On the geometric Brownian motion with state-dependent variable exponent diffusion term
Mustafa Avci
TL;DR
This work introduces a nonlinear SDE with a state-dependent diffusion exponent $p(X)$ that generalizes both the geometric Brownian motion and the CEV model. By defining a class of admissible exponents $p(\cdot)\in\mathcal{S}$, the authors prove existence-uniqueness of a positive strong solution and establish Lipschitz and linear-growth bounds for $x^{p(x)}$, along with a finite second-moment guarantee. They derive analytical and numerical error estimates that bound the pathwise distance to GBM in terms of $\sup_{x>0}|p(x)-1|$ and localization constants, and they validate these results via Monte Carlo simulations using the log-transformed Milstein scheme.
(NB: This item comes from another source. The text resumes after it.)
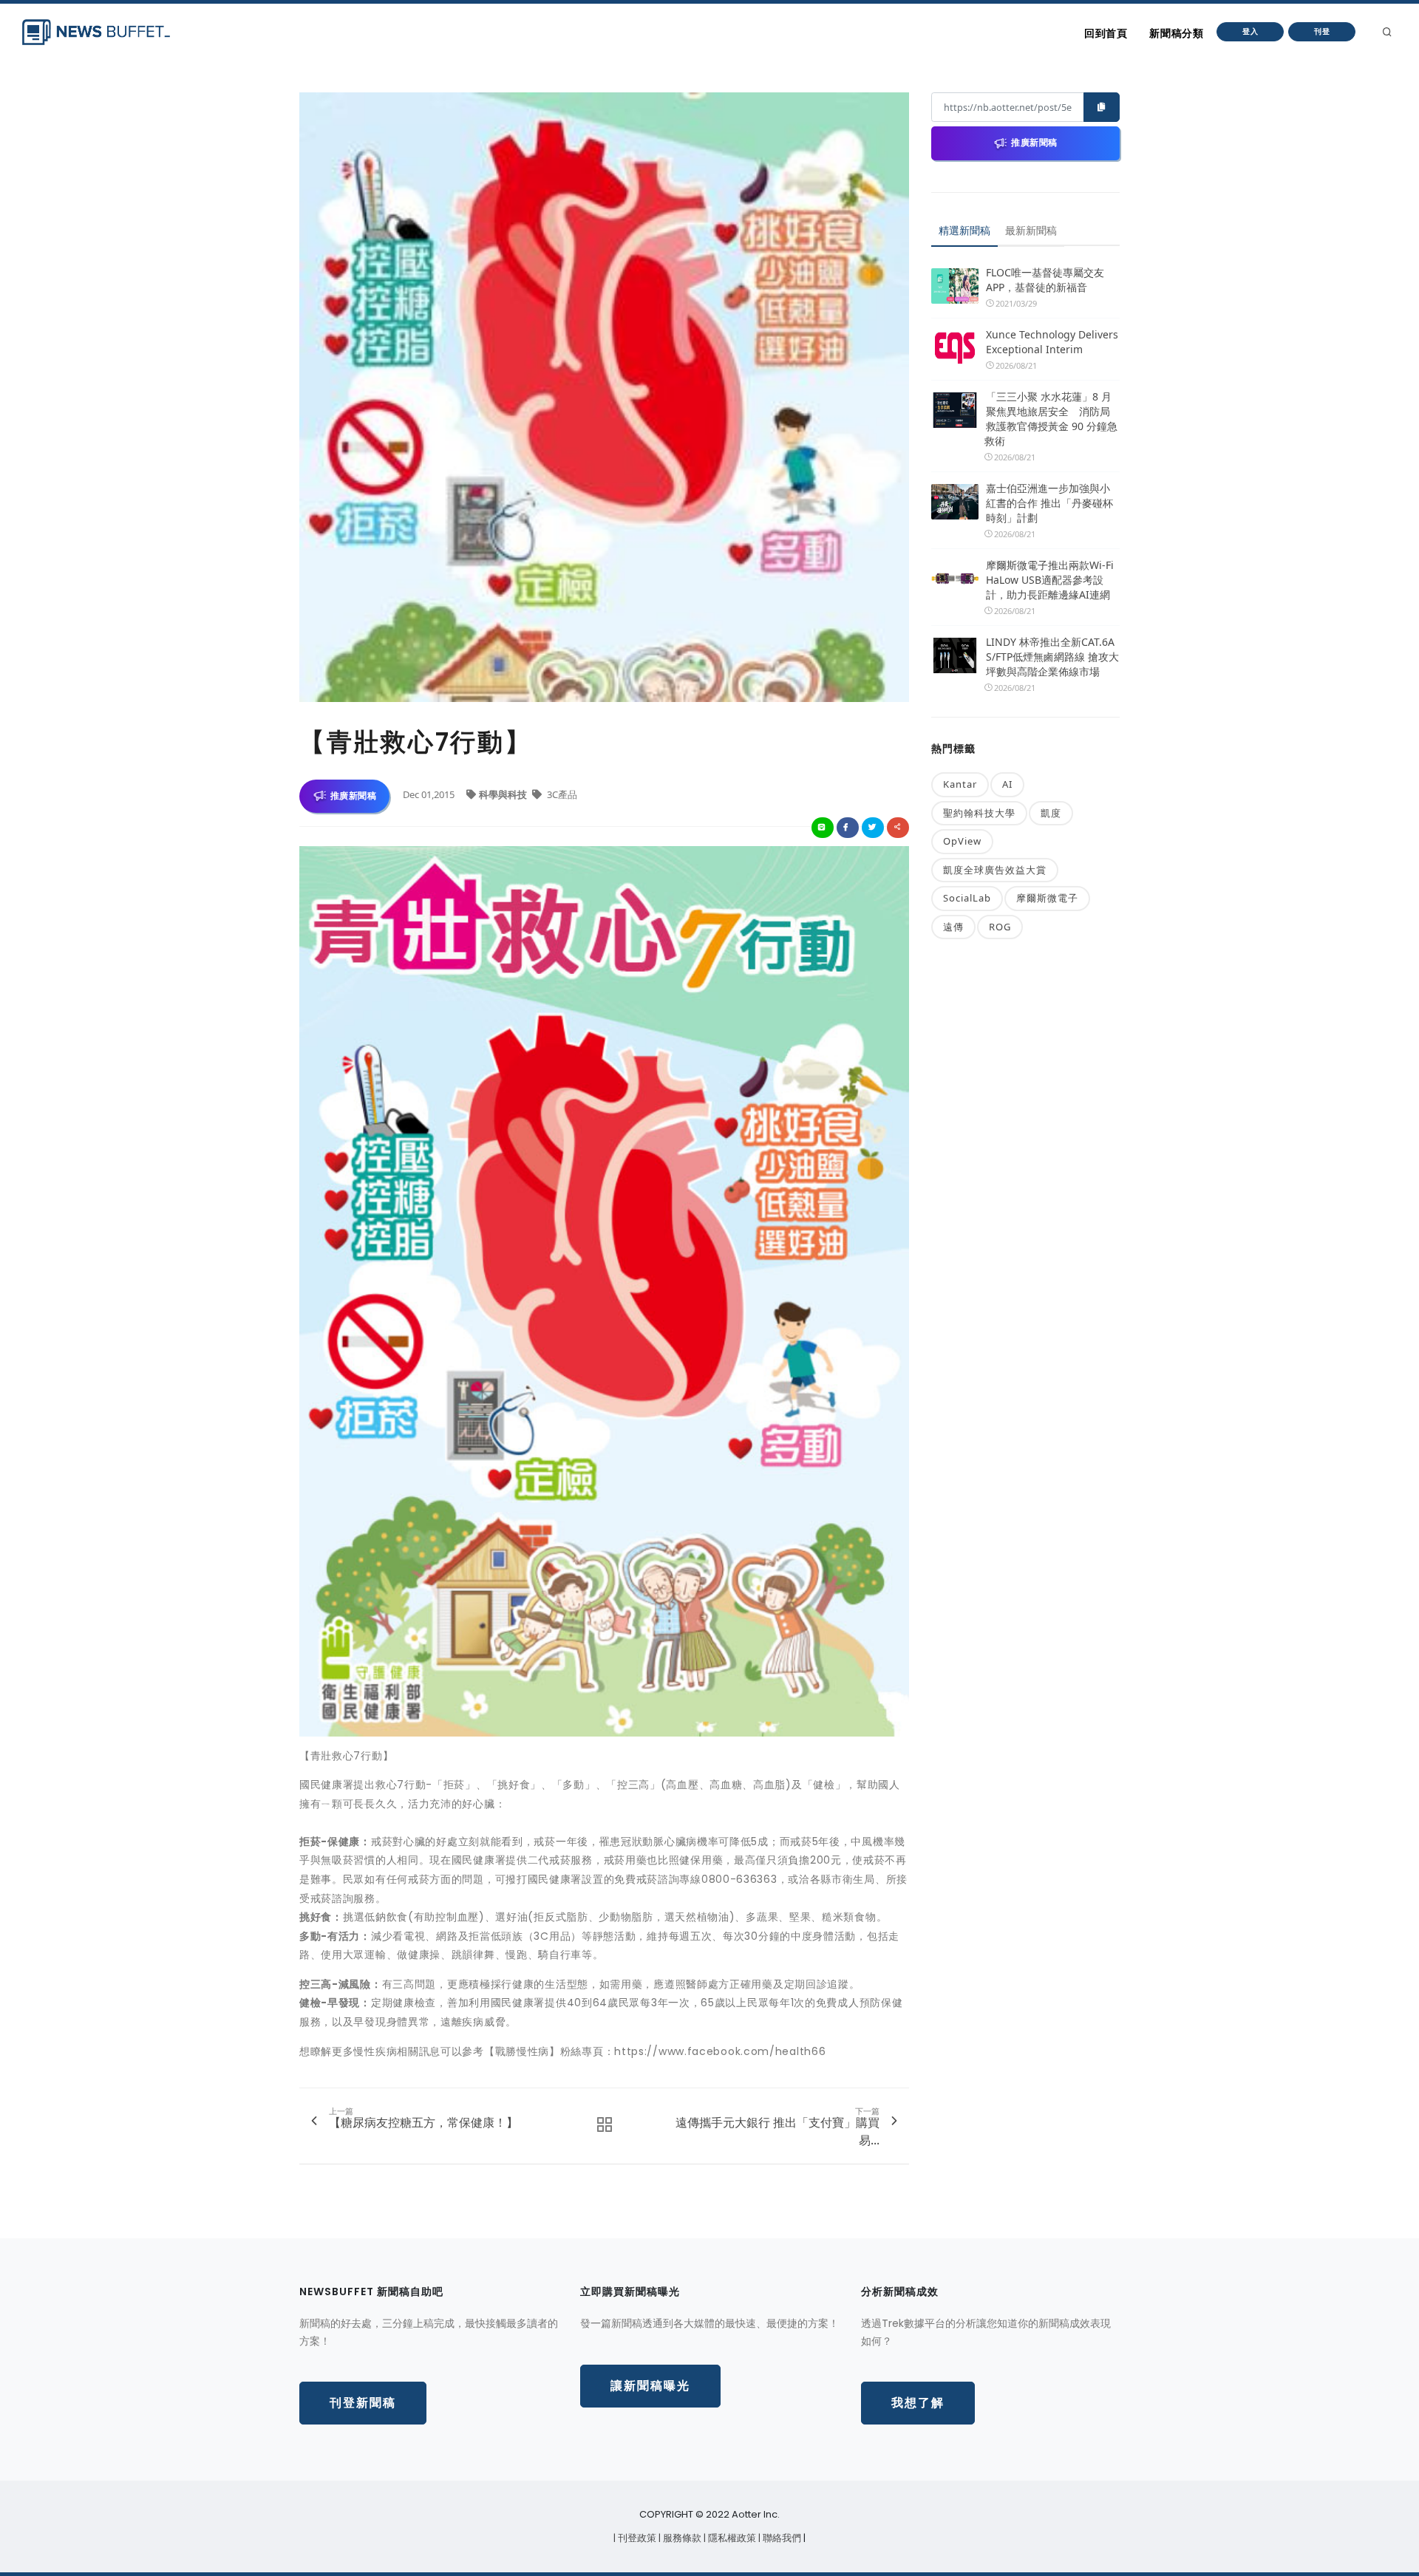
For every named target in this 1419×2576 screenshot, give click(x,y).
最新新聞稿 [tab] (1031, 230)
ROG (1000, 926)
The appendix compares Ito and Stratonovich formulations, showing drift corrections and moment-dynamics differences, and situates the framework as a flexible, computationally tractable tool for state-adaptive noise across finance, biology, and physics.
Abstract
We propose a new stochastic model involving state-dependent variable exponent $p(\cdot)$ which allows modeling of systems where noise intensity adapts to the current state. This new flexible theoretical framework generalizes both the geometric Brownian motion (GBM) and the Constant-Elasticity-of-Variance (CEV) models. We prove an existence-uniqueness theorem. We obtain an upper-bound approximation for the model-to-model pathwise error between our model and the GBM model as well as test its accuracy through analytical and numerical error estimates. A detailed comparison of the Itô and Stratonovich interpretations for the proposed model is presented in the Appendix.